Saskatoon pioneer gets headstone more than a century after drowning
Curious homeowner uncovers the history and burial site of drowning victim
Nevil Pendygrasse finally has a headstone more than 100 years after he was buried in Saskatoon.
A look at the historical records of the Pioneer (Nutana) Cemetery shows that life was hard in the city in the late 1800s. Fifty-one of the documented plots are occupied by babies and another 14 by young children.
"It's amazing to think of how difficult life was for those people who came here," said Lynne McLelland.
McLelland has a good sense of it. Her great uncle Nevil Pendygrasse was one of those early settlers.
We knew this was a pioneer family of significance.- Obert Friggstad
Saskatoon is now a city of bridges, but in Pendygrasse's day a journey across the South Saskatchewan River involved a ferry. That's what Nevil was doing in 1887, just shy of his 21st birthday and just days before his mother and sister were due to arrive from Ireland.
"He somehow got tangled up and fell off [the ferry] in some fashion and drowned."
The tragedy was soon forgotten. Pendygrasse was buried in a grave lost to the harsh reality of the times.
Then Obert Friggstad came along.
It was a different time
"I expect there was a marker at the time of the death … this is 1887 and the town of Saskatoon was five years old and there weren't many people and the few people that there were, were struggling," Friggstad said in an interview with CBC Radio's Saskatoon Morning.
Today, Friggstad and the descendants of the Pendygrasse family gathered at the Pioneer Cemetery to place a headstone for Nevil and ensure his tragic death is part of the history of Saskatoon.
This all follows decades of work that began when Friggstad moved into the Pendygrasse home.
"We knew this was a pioneer family of significance," Friggstad said.
Reclaiming history
Friggstad wanted to know more about the family. He scoured the stacks at the local library history room and soon discovered the heartbreaking story of the young man who drowned.
"Over the years I've been collecting bits and pieces and each time I look I find something new."
But what Friggstad couldn't find was a gravesite for Pendygrasse.
"Nevil would have been the sixth person to be buried in that cemetery," he said.

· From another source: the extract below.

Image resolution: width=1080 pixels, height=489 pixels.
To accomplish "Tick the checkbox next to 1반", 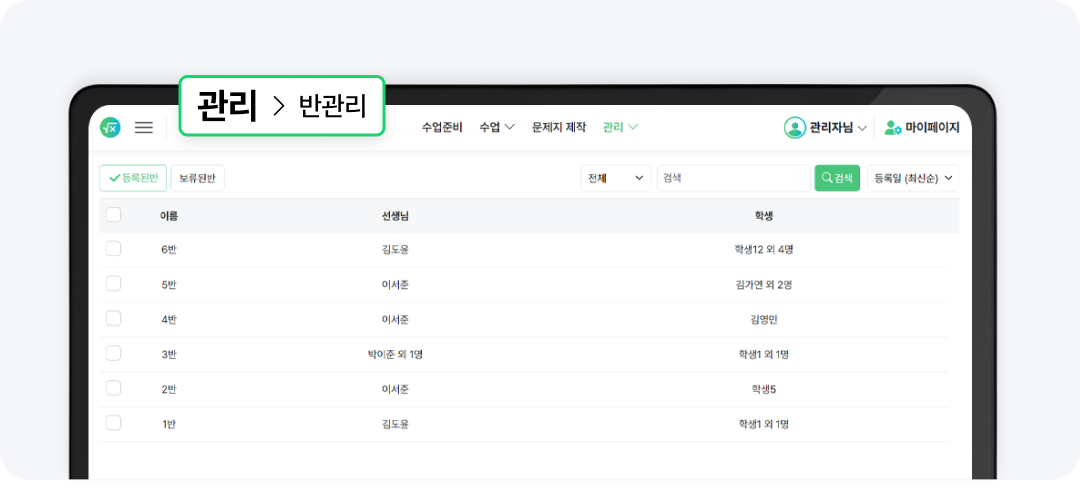I will 114,423.
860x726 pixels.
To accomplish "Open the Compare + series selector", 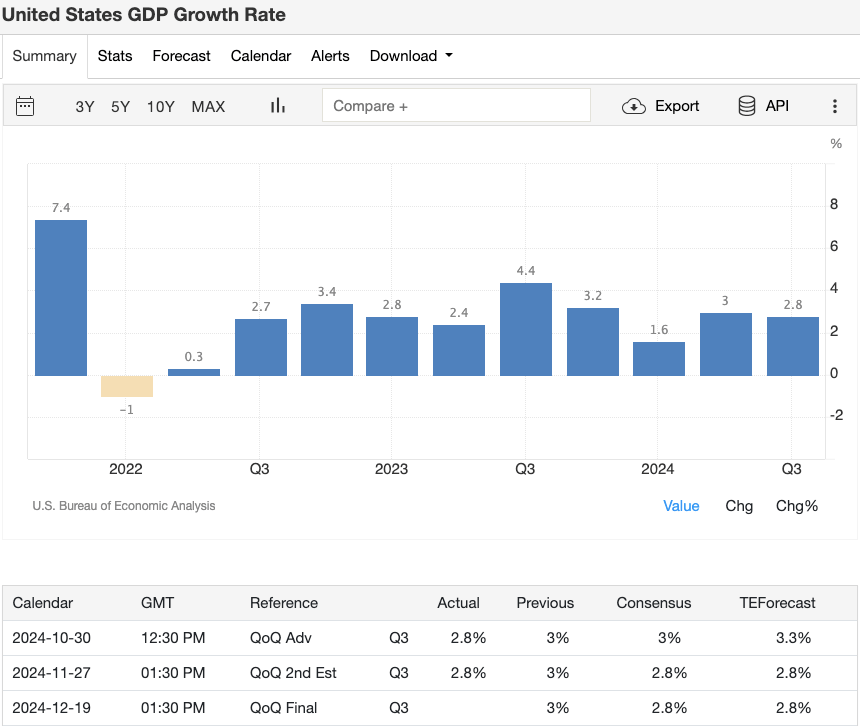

"For the last couple of years I've pursued that with the city archives and people at Woodlawn Cemetery and we have a location."
Friggstad has come to know some of Pendygrasse's family as well, but for him the work of placing the headstone is about completing the historic record.
On that front, there is still much work to do. Friggstad said there are still dozens of unmarked graves in the cemetery.
"Everybody deserves a tombstone, or a marker somewhere."